UnifyWeaver

Partitioning and Parallel Execution Examples

This file contains examples of using UnifyWeaver’s partitioning system for parallel data processing.


Overview

UnifyWeaver’s partitioning system enables:


Fixed-Size Partitioning

[!example-record] id: 20251117-fixed-size-rows name: unifyweaver.partitioning.fixed_size_rows pattern: fixed_size_partitioning difficulty: beginner tags: [partitioning, parallel, rows]

Partition data into fixed-size chunks by row count.
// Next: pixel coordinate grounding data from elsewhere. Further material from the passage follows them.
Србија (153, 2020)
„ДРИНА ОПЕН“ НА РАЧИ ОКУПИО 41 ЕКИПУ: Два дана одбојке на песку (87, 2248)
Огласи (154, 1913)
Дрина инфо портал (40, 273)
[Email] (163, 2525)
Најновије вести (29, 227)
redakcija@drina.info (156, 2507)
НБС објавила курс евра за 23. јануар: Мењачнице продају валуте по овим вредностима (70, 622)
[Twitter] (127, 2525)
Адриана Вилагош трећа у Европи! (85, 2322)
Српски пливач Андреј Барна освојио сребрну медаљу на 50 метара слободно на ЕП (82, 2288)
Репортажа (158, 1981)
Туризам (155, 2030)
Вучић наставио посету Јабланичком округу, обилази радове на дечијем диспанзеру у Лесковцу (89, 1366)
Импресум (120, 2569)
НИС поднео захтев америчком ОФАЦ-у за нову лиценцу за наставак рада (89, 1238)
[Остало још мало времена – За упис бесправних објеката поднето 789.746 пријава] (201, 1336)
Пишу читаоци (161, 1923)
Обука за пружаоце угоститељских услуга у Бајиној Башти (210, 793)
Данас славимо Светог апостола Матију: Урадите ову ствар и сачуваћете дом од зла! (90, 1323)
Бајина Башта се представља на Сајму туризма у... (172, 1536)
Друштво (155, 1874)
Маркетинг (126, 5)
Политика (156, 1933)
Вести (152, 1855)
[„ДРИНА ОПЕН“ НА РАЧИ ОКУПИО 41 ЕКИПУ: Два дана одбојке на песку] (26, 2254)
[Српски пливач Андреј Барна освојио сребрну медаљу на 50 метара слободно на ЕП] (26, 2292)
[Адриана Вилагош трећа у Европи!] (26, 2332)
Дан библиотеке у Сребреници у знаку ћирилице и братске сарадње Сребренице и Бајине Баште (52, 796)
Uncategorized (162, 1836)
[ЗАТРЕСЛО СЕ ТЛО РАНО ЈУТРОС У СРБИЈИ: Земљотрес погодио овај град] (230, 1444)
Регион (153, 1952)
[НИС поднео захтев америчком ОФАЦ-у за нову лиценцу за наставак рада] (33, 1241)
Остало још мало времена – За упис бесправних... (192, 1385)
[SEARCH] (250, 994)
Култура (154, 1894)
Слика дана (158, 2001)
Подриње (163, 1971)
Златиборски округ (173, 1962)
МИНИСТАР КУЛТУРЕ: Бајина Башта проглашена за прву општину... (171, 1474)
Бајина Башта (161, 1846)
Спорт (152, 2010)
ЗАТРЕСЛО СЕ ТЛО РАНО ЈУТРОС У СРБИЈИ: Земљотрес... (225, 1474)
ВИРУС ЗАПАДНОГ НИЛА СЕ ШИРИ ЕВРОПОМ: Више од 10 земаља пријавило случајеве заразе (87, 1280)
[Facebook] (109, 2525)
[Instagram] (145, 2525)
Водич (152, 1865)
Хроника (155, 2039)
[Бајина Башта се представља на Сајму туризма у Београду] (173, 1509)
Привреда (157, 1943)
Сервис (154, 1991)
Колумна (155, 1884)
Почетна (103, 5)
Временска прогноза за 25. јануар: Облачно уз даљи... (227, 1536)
Use Case: Process large files in batches of N rows.

Example: Process 1000 items in batches of 100

% Initialize partitioner with fixed size (100 rows per partition)
:- use_module(unifyweaver(core/partitioner)).
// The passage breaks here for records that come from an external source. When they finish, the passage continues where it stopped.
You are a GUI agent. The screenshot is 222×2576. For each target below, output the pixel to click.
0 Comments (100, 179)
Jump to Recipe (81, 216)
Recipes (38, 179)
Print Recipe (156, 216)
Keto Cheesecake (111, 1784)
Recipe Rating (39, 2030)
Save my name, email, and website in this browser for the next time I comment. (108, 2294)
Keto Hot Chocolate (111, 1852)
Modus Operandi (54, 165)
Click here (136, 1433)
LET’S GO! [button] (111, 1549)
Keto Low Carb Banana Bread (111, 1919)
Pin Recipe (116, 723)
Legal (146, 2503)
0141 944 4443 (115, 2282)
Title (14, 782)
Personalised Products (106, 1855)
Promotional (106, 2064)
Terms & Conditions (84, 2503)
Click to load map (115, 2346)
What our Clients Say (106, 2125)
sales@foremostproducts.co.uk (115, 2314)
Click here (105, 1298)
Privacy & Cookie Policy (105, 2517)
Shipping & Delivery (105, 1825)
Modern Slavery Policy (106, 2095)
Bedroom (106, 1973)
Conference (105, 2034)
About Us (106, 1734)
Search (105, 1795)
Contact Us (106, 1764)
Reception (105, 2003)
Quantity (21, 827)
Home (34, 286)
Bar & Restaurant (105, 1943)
process_large_dataset(InputFile, Results) :-
    % Read input data
    read_file_to_string(InputFile, DataStr, []),
    split_string(DataStr, "\n", "", Lines),

    % Initialize fixed-size partitioner
    partitioner_init(fixed_size(rows(100)), [], Handle),

    % Partition the data
    partitioner_partition(Handle, Lines, Partitions),

    % Process each partition (could be parallel)
    maplist(process_partition, Partitions, PartialResults),

    % Combine results
    append(PartialResults, Results),

    % Clean up
    partitioner_cleanup(Handle).

process_partition(Partition, Result) :-
    length(Partition, N),
    format('Processing partition with ~w items~n', [N]),
    % ... actual processing logic ...
    Result = Partition.

Key Points:

Compilation: When compiled to Bash, generates parallel processing scripts:

# Generated Bash uses parallel processing
cat input.txt | partition_by_rows 100 | while read partition; do
    process_partition "$partition"
done

Hash-Based Partitioning

[!example-record] id: 20251117-hash-based name: unifyweaver.partitioning.hash_based pattern: hash_partitioning difficulty: intermediate tags: [partitioning, parallel, hash, key_distribution]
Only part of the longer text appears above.